*WORK TO DO*
Write out the rows below as a numbered list, leaving out any blank lines.

*AVAILABLE DATA*
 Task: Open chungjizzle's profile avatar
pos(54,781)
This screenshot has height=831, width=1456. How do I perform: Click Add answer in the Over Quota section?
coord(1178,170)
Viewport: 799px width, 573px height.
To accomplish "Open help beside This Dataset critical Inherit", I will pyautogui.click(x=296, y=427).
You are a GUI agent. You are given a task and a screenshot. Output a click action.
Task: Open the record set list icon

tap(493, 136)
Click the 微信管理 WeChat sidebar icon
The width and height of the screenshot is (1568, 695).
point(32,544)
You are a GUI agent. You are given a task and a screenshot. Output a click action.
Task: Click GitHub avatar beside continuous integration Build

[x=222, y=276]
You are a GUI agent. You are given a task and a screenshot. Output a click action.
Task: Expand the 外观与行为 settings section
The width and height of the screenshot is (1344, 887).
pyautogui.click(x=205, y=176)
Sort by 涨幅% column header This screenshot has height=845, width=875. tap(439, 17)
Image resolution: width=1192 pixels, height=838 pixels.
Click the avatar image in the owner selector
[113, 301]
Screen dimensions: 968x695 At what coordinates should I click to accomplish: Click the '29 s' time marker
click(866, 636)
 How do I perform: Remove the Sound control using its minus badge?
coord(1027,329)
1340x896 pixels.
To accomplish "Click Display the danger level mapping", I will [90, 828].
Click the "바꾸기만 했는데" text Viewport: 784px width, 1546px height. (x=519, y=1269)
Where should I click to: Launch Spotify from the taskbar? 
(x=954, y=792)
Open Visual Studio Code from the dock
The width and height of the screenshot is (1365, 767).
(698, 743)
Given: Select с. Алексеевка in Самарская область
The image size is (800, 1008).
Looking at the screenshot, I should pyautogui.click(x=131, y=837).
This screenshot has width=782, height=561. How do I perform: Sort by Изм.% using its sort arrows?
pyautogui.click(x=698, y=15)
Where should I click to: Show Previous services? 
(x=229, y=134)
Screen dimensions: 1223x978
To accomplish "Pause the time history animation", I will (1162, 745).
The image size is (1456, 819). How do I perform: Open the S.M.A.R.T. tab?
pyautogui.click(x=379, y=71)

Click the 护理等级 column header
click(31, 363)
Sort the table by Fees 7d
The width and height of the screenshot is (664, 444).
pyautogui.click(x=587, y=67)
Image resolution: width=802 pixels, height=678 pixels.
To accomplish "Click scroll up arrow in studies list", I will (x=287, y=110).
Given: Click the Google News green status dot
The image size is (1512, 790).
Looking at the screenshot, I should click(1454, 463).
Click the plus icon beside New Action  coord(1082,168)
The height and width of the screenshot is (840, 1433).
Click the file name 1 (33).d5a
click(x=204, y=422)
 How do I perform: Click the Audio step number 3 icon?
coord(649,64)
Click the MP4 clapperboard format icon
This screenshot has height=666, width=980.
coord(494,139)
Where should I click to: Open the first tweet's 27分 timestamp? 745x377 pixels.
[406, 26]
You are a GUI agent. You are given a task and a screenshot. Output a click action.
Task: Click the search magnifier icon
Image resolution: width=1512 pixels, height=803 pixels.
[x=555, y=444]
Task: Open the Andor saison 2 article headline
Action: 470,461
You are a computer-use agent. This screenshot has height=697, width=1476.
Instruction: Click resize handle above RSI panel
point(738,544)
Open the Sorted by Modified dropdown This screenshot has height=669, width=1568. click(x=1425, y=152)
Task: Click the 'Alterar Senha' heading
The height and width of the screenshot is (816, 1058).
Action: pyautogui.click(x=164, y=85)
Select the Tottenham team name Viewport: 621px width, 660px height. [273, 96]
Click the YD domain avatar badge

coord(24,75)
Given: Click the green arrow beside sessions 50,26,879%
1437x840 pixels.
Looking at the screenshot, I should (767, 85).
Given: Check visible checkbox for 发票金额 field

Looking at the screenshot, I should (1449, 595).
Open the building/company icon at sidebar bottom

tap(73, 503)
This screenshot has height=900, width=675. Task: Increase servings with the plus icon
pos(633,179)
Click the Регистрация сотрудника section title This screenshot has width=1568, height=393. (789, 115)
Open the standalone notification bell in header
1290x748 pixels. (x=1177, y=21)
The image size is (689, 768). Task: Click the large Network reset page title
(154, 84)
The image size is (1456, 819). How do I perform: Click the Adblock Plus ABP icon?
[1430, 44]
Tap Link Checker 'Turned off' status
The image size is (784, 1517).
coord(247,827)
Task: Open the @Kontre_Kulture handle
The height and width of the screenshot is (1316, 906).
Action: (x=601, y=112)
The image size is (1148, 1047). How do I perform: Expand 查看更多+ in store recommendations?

*COMPLETED EXERCISE*
1.  Task: Open chungjizzle's profile avatar
2. pos(54,781)
3. This screenshot has height=831, width=1456. How do I perform: Click Add answer in the Over Quota section?
4. coord(1178,170)
5. Viewport: 799px width, 573px height.
6. To accomplish "Open help beside This Dataset critical Inherit", I will pyautogui.click(x=296, y=427).
7. You are a GUI agent. You are given a task and a screenshot. Output a click action.
8. Task: Open the record set list icon
9. tap(493, 136)
10. Click the 微信管理 WeChat sidebar icon
11. The width and height of the screenshot is (1568, 695).
12. point(32,544)
13. You are a GUI agent. You are given a task and a screenshot. Output a click action.
14. Task: Click GitHub avatar beside continuous integration Build
15. [x=222, y=276]
16. You are a GUI agent. You are given a task and a screenshot. Output a click action.
17. Task: Expand the 外观与行为 settings section
18. The width and height of the screenshot is (1344, 887).
19. pyautogui.click(x=205, y=176)
20. Sort by 涨幅% column header This screenshot has height=845, width=875. tap(439, 17)
21. Image resolution: width=1192 pixels, height=838 pixels.
22. Click the avatar image in the owner selector
23. [113, 301]
24. Screen dimensions: 968x695 At what coordinates should I click to accomplish: Click the '29 s' time marker
25. click(866, 636)
26.  How do I perform: Remove the Sound control using its minus badge?
27. coord(1027,329)
28. 1340x896 pixels.
29. To accomplish "Click Display the danger level mapping", I will [90, 828].
30. Click the "바꾸기만 했는데" text Viewport: 784px width, 1546px height. (x=519, y=1269)
31. Where should I click to: Launch Spotify from the taskbar? 
32. (x=954, y=792)
33. Open Visual Studio Code from the dock
34. The width and height of the screenshot is (1365, 767).
35. (698, 743)
36. Given: Select с. Алексеевка in Самарская область
37. The image size is (800, 1008).
38. Looking at the screenshot, I should pyautogui.click(x=131, y=837).
39. This screenshot has width=782, height=561. How do I perform: Sort by Изм.% using its sort arrows?
40. pyautogui.click(x=698, y=15)
41. Where should I click to: Show Previous services? 
42. (x=229, y=134)
43. Screen dimensions: 1223x978
44. To accomplish "Pause the time history animation", I will (1162, 745).
45. The image size is (1456, 819). How do I perform: Open the S.M.A.R.T. tab?
46. pyautogui.click(x=379, y=71)
47. Click the 护理等级 column header
48. click(31, 363)
49. Sort the table by Fees 7d
50. The width and height of the screenshot is (664, 444).
51. pyautogui.click(x=587, y=67)
52. Image resolution: width=802 pixels, height=678 pixels.
53. To accomplish "Click scroll up arrow in studies list", I will (x=287, y=110).
54. Given: Click the Google News green status dot
55. The image size is (1512, 790).
56. Looking at the screenshot, I should click(1454, 463).
57. Click the plus icon beside New Action  coord(1082,168)
58. The height and width of the screenshot is (840, 1433).
59. Click the file name 1 (33).d5a
60. click(x=204, y=422)
61.  How do I perform: Click the Audio step number 3 icon?
62. coord(649,64)
63. Click the MP4 clapperboard format icon
64. This screenshot has height=666, width=980.
65. coord(494,139)
66. Where should I click to: Open the first tweet's 27分 timestamp? 745x377 pixels.
67. [406, 26]
68. You are a GUI agent. You are given a task and a screenshot. Output a click action.
69. Task: Click the search magnifier icon
70. Image resolution: width=1512 pixels, height=803 pixels.
71. [x=555, y=444]
72. Task: Open the Andor saison 2 article headline
73. Action: 470,461
74. You are a computer-use agent. This screenshot has height=697, width=1476.
75. Instruction: Click resize handle above RSI panel
76. point(738,544)
77. Open the Sorted by Modified dropdown This screenshot has height=669, width=1568. click(x=1425, y=152)
78. Task: Click the 'Alterar Senha' heading
79. The height and width of the screenshot is (816, 1058).
80. Action: pyautogui.click(x=164, y=85)
81. Select the Tottenham team name Viewport: 621px width, 660px height. [273, 96]
82. Click the YD domain avatar badge
83. coord(24,75)
84. Given: Click the green arrow beside sessions 50,26,879%
85. 1437x840 pixels.
86. Looking at the screenshot, I should (767, 85).
87. Given: Check visible checkbox for 发票金额 field
88. Looking at the screenshot, I should (1449, 595).
89. Open the building/company icon at sidebar bottom
90. tap(73, 503)
91. This screenshot has height=900, width=675. Task: Increase servings with the plus icon
92. pos(633,179)
93. Click the Регистрация сотрудника section title This screenshot has width=1568, height=393. (789, 115)
94. Open the standalone notification bell in header
95. 1290x748 pixels. (x=1177, y=21)
96. The image size is (689, 768). Task: Click the large Network reset page title
97. (154, 84)
98. The image size is (1456, 819). How do I perform: Click the Adblock Plus ABP icon?
99. [1430, 44]
100. Tap Link Checker 'Turned off' status
101. The image size is (784, 1517).
102. coord(247,827)
103. Task: Open the @Kontre_Kulture handle
104. The height and width of the screenshot is (1316, 906).
105. Action: (x=601, y=112)
106. The image size is (1148, 1047). How do I perform: Expand 查看更多+ in store recommendations?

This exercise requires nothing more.